DATA RECORDS section start

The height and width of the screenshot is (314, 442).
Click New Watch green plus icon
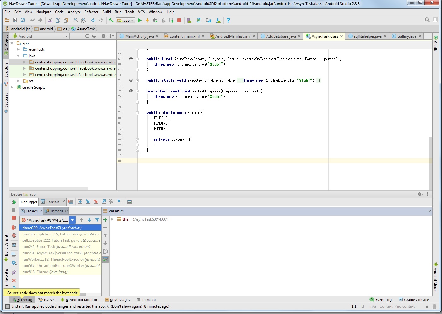pyautogui.click(x=105, y=220)
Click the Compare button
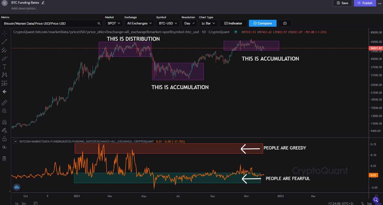This screenshot has height=205, width=383. [262, 23]
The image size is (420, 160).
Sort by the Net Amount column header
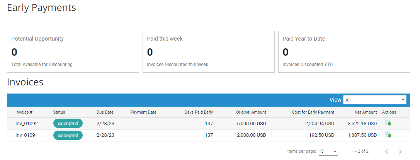point(366,112)
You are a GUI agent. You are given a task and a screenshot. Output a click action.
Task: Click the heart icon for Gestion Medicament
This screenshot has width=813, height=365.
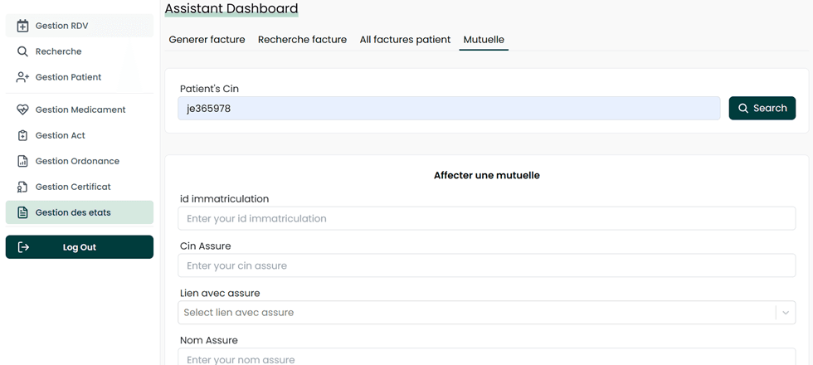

DATA RECORDS section end

Make an exact copy of the data, leaving its pictures out.

The height and width of the screenshot is (314, 442).
Click New Watch green plus icon
pyautogui.click(x=105, y=220)
Click the Compare button
This screenshot has height=205, width=383. [262, 23]
The image size is (420, 160).
Sort by the Net Amount column header
point(366,112)
You are a GUI agent. You are given a task and a screenshot. Output a click action.
Task: Click the heart icon for Gestion Medicament
This screenshot has width=813, height=365.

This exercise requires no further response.